Over the past 12 years, Irom Sharmila Chanu has carried on an inconceivable hunger strike, which has
seen her body wither and her skin turn pale. During this period, she has emerged as the face of the civilian
resistance to the immunity, and impunity, granted by the Armed Forces (Special Powers) Act to the army in
Manipur. The Indian state has done its part to disfigure that face, by exhibiting either an inability or
unwillingness to meet Sharmilas demands. Today, it is impossible to think of Sharmila without recalling
images of the feeding tube that has been forcibly thrust down her nose to keep her alive. However, the
repeal of AFSPA and justice for the 10 civilians who were shot dead in November 2002 by the Assam
Rifles in supposed retaliation to an attack by insurgents in Malom, Manipur which triggered Sharmilas
protest still remain elusive. Instead, Sharmilas dissent expressed via her fast unto death has repeatedly
been viewed as criminal.
Sharmila has put the Indian state in a peculiar position, by reconfiguring the dynamics of power through a
public sacrifice of her body. Should the state, as it has done so far, view her indefinite fast through the lens
of criminality and consider it an attempt to commit suicide, when Sharmila has unequivocally asserted her
love of living? Or is it incongruous to do so, especially when the Supreme Court, in its recent and muchhailed intervention in the Ram Lila Maidan protests against corruption, has recognised that hunger strike is
a form of protest which has been accepted, both historically and legally in our constitutional jurisprudence?
In fact, Sharmilas hunger strike is an area of stark legal vacuum. When there is a conflict between her
freedom of expression and the Indian states interest, and perhaps duty, in keeping her alive, can a balance
between these conflicting ends be struck without criminalising Sharmilas actions?
The history
Examples of hunger strikes used as an expression of dissent are copious; the suffragettes used them in
their campaign seeking the vote for women in England during the early 20th century. Hunger strikes around
the world have typically, though not exclusively, been waged by prisoners. Such was the case when some
imprisoned Irish Republicans famously went on a hunger strike in 1981 to protest British rule of Ireland,
leading to the death of Bobby Sands and nine others. Prisoners tend to use hunger strikes as a mode of
protest, either to advocate a cause disagreeable to the state or to express their dissent against what they
believe to be a wrongful conviction. In the former category fall cases like that of Marion Wallace Dunlop, a
pioneering suffragette who was sent to prison for printing an extract from the Bill of Rights on the wall of St.

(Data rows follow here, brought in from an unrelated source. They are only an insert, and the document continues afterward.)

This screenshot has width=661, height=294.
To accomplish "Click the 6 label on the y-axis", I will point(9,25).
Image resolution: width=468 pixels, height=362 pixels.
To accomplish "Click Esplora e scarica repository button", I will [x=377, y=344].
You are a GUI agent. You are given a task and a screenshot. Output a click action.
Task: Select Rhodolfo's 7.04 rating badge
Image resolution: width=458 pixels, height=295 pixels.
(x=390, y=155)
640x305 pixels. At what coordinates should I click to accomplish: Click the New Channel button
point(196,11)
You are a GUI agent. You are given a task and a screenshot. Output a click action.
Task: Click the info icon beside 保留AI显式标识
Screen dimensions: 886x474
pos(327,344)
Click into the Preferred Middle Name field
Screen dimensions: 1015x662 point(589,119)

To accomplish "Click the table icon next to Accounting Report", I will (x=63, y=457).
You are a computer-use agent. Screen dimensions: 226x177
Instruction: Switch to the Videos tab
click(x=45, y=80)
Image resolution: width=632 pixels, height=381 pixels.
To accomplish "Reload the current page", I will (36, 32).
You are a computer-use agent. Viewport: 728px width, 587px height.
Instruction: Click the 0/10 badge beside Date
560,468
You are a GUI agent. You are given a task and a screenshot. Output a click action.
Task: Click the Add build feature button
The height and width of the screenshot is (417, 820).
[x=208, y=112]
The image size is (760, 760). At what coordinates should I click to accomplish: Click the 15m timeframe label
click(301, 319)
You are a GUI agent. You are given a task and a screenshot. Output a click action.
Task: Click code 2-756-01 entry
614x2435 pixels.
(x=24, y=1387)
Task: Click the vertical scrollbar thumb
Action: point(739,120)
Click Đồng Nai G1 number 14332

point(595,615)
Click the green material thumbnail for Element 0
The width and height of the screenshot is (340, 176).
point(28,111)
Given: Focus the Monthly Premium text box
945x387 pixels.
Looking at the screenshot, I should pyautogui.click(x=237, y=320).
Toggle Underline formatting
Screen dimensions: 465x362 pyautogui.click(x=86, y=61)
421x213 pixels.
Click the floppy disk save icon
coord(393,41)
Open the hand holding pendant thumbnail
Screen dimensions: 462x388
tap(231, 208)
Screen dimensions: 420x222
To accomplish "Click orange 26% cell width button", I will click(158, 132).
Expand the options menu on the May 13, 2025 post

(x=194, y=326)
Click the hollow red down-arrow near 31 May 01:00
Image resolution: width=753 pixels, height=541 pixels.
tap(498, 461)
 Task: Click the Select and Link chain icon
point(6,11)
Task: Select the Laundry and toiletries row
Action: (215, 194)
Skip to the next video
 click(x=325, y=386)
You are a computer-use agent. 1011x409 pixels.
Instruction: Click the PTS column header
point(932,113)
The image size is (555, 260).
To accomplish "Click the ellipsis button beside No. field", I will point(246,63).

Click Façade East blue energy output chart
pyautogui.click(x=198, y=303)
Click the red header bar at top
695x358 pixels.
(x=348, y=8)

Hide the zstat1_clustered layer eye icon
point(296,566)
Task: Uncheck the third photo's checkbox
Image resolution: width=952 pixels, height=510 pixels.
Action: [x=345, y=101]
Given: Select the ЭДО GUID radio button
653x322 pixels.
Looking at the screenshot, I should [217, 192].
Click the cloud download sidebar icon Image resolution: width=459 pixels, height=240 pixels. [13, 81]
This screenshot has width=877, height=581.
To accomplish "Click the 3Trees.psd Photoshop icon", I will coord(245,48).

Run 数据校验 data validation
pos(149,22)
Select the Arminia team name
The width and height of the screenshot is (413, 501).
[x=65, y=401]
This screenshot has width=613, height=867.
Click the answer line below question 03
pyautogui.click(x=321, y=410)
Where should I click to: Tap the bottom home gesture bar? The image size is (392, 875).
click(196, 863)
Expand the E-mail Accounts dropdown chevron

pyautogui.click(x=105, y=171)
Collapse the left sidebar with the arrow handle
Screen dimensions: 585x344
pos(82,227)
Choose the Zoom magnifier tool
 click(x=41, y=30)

Stephens Hall in the House of Commons. In prison, Dunlop commenced a hunger strike to continue her
protest seeking the right of women to vote. In the latter category fall prisoners like William Coleman, who
has been on a hunger strike lasting almost five years in a jail in Connecticut, U.S., to protest what he
believes to be his wrongful conviction. Since the global trend has been for persons already imprisoned to
resort to a hunger strike, this mode of protest has usually been viewed abroad as a prisoners rights issue.
The states response of force-feeding prisoners has been considered by some as being tantamount to
torture and an unacceptable intrusion in the autonomy of the prisoner, akin to rape.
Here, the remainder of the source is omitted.